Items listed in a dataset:

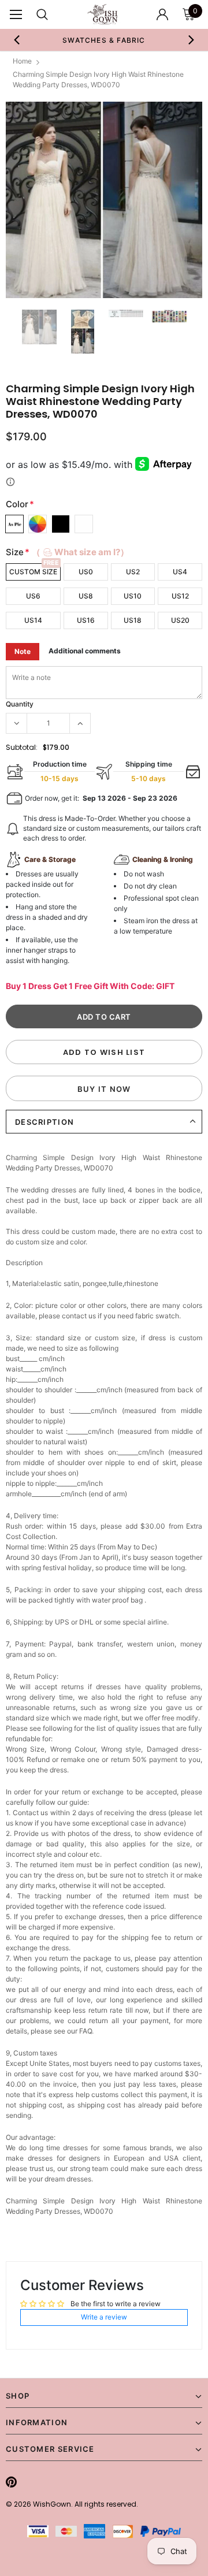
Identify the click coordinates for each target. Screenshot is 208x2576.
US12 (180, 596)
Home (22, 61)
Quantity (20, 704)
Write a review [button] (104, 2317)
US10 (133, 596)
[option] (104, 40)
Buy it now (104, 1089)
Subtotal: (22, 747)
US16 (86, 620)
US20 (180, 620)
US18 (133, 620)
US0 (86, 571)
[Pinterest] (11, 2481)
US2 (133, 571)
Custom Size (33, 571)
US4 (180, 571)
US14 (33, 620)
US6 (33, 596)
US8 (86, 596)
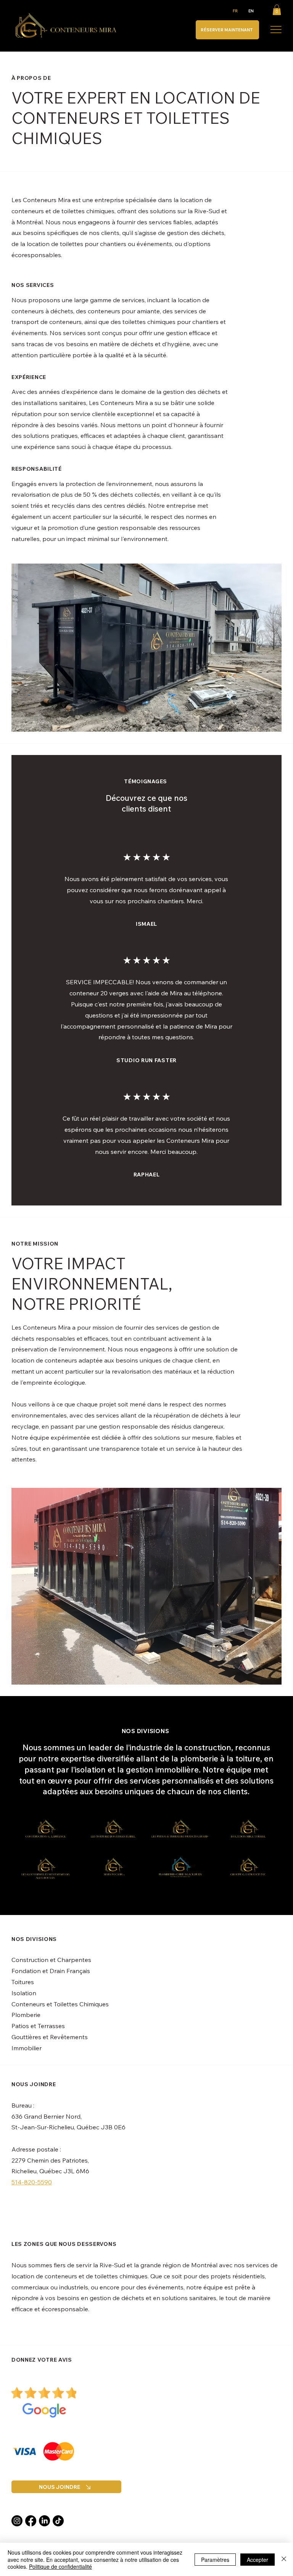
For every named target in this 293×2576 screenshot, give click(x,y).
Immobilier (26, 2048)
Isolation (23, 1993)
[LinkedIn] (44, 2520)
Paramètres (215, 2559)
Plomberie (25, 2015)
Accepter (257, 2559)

* * *

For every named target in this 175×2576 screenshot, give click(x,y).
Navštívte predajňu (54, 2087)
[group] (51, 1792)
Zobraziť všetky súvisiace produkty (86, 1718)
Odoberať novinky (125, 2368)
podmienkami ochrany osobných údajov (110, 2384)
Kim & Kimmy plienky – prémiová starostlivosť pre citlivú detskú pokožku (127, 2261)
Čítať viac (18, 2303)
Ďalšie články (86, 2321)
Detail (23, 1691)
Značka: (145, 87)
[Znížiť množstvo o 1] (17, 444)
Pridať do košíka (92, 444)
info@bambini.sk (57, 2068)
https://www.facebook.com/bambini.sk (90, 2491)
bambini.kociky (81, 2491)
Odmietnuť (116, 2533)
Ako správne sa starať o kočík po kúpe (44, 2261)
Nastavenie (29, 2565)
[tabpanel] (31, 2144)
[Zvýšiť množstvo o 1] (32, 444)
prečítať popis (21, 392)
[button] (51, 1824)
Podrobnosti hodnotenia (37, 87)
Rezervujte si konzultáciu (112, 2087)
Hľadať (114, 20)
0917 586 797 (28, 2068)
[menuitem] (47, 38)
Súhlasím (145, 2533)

Task item
Output should consist of the lines above from the one with "Identify the click" down to the one with "Accepter (257, 2559)", exact and without pictures.

Written solution
Identify the click coordinates for each target. Screenshot is 208x2576.
US12 (180, 596)
Home (22, 61)
Quantity (20, 704)
Write a review [button] (104, 2317)
US10 (133, 596)
[option] (104, 40)
Buy it now (104, 1089)
Subtotal: (22, 747)
US16 (86, 620)
US20 (180, 620)
US18 (133, 620)
US0 (86, 571)
[Pinterest] (11, 2481)
US2 (133, 571)
Custom Size (33, 571)
US4 (180, 571)
US14 (33, 620)
US6 (33, 596)
US8 (86, 596)
For every named target in this 293×2576 screenshot, give click(x,y).
Immobilier (26, 2048)
Isolation (23, 1993)
[LinkedIn] (44, 2520)
Paramètres (215, 2559)
Plomberie (25, 2015)
Accepter (257, 2559)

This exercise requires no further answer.